_What is expected_
Give the records back in full, exactly as they read.
Start of Material for the task
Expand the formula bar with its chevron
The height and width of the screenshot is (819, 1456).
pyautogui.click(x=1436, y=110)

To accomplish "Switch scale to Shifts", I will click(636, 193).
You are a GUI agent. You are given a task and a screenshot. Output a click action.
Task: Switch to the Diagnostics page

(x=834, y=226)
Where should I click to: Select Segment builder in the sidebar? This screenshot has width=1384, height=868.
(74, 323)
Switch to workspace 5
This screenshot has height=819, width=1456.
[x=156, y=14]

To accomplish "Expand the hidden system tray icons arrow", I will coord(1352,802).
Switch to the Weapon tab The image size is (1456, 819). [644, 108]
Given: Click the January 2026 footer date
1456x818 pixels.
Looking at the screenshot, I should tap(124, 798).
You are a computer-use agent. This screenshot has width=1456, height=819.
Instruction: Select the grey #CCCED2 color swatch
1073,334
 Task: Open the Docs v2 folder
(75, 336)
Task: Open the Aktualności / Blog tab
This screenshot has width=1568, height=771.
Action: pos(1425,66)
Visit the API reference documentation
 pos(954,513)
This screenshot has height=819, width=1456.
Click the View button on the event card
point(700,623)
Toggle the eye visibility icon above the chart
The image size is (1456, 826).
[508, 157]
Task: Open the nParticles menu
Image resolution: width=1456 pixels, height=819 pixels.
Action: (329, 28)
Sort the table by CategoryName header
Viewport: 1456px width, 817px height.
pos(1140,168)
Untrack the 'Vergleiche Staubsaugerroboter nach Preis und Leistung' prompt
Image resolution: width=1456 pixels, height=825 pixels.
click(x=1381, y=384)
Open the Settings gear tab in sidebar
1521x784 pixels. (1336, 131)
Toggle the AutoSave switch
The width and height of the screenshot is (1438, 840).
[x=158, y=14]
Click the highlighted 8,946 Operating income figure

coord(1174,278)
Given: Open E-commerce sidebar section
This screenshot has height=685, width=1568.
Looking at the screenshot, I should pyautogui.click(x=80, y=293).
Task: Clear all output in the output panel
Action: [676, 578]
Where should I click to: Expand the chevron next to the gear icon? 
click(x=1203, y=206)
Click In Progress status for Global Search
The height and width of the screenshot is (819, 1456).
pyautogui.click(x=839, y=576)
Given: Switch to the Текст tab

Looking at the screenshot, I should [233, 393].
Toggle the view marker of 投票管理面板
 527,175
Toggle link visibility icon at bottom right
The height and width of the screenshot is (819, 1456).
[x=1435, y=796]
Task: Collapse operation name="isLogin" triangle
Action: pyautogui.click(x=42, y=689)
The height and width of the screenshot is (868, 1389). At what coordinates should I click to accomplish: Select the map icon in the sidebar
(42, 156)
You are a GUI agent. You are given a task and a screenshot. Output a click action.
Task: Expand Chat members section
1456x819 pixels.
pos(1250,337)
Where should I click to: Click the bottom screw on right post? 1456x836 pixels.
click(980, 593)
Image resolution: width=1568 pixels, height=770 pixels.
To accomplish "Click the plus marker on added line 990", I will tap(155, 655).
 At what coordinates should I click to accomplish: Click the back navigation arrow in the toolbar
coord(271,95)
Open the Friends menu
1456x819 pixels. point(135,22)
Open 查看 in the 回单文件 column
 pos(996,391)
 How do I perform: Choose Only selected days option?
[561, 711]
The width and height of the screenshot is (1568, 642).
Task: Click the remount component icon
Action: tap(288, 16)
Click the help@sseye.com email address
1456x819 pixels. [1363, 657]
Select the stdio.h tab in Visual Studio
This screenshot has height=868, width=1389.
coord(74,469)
End of Material for the task
_Solution to this task_
Expand the formula bar with its chevron
The height and width of the screenshot is (819, 1456).
pyautogui.click(x=1436, y=110)

To accomplish "Switch scale to Shifts", I will click(636, 193).
You are a GUI agent. You are given a task and a screenshot. Output a click action.
Task: Switch to the Diagnostics page

(x=834, y=226)
Where should I click to: Select Segment builder in the sidebar? This screenshot has width=1384, height=868.
(74, 323)
Switch to workspace 5
This screenshot has height=819, width=1456.
[x=156, y=14]

To accomplish "Expand the hidden system tray icons arrow", I will coord(1352,802).
Switch to the Weapon tab The image size is (1456, 819). [644, 108]
Given: Click the January 2026 footer date
1456x818 pixels.
Looking at the screenshot, I should tap(124, 798).
You are a computer-use agent. This screenshot has width=1456, height=819.
Instruction: Select the grey #CCCED2 color swatch
1073,334
 Task: Open the Docs v2 folder
(75, 336)
Task: Open the Aktualności / Blog tab
This screenshot has width=1568, height=771.
Action: pos(1425,66)
Visit the API reference documentation
 pos(954,513)
This screenshot has height=819, width=1456.
Click the View button on the event card
point(700,623)
Toggle the eye visibility icon above the chart
The image size is (1456, 826).
[508, 157]
Task: Open the nParticles menu
Image resolution: width=1456 pixels, height=819 pixels.
Action: (329, 28)
Sort the table by CategoryName header
Viewport: 1456px width, 817px height.
pos(1140,168)
Untrack the 'Vergleiche Staubsaugerroboter nach Preis und Leistung' prompt
Image resolution: width=1456 pixels, height=825 pixels.
click(x=1381, y=384)
Open the Settings gear tab in sidebar
1521x784 pixels. (1336, 131)
Toggle the AutoSave switch
The width and height of the screenshot is (1438, 840).
[x=158, y=14]
Click the highlighted 8,946 Operating income figure

coord(1174,278)
Given: Open E-commerce sidebar section
This screenshot has height=685, width=1568.
Looking at the screenshot, I should pyautogui.click(x=80, y=293).
Task: Clear all output in the output panel
Action: [676, 578]
Where should I click to: Expand the chevron next to the gear icon? 
click(x=1203, y=206)
Click In Progress status for Global Search
The height and width of the screenshot is (819, 1456).
pyautogui.click(x=839, y=576)
Given: Switch to the Текст tab

Looking at the screenshot, I should [233, 393].
Toggle the view marker of 投票管理面板
 527,175
Toggle link visibility icon at bottom right
The height and width of the screenshot is (819, 1456).
[x=1435, y=796]
Task: Collapse operation name="isLogin" triangle
Action: pyautogui.click(x=42, y=689)
The height and width of the screenshot is (868, 1389). At what coordinates should I click to accomplish: Select the map icon in the sidebar
(42, 156)
You are a GUI agent. You are given a task and a screenshot. Output a click action.
Task: Expand Chat members section
1456x819 pixels.
pos(1250,337)
Where should I click to: Click the bottom screw on right post? 1456x836 pixels.
click(980, 593)
Image resolution: width=1568 pixels, height=770 pixels.
To accomplish "Click the plus marker on added line 990", I will tap(155, 655).
 At what coordinates should I click to accomplish: Click the back navigation arrow in the toolbar
coord(271,95)
Open the Friends menu
1456x819 pixels. point(135,22)
Open 查看 in the 回单文件 column
 pos(996,391)
 How do I perform: Choose Only selected days option?
[561, 711]
The width and height of the screenshot is (1568, 642).
Task: Click the remount component icon
Action: tap(288, 16)
Click the help@sseye.com email address
1456x819 pixels. [1363, 657]
Select the stdio.h tab in Visual Studio
This screenshot has height=868, width=1389.
coord(74,469)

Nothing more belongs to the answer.